SET TASK:
Count the lines in the rows below that contain the string "Output". Reply with the number alone.

INFORMATION GIVEN:

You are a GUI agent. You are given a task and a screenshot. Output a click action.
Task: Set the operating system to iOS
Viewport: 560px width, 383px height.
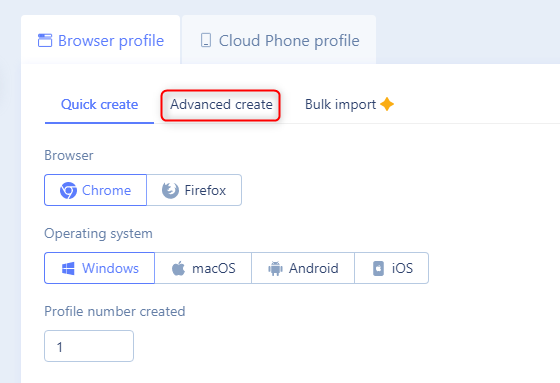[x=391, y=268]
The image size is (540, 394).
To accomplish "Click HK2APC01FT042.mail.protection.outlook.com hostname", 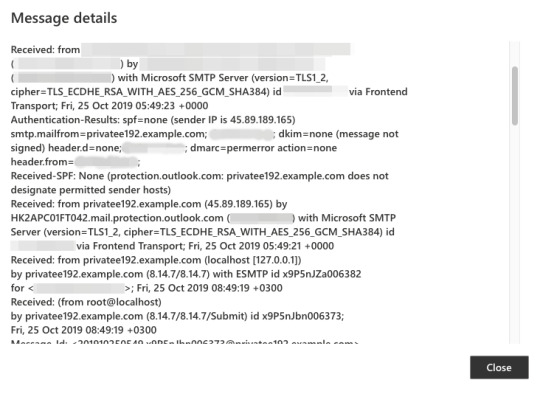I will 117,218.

THE RESPONSE:
1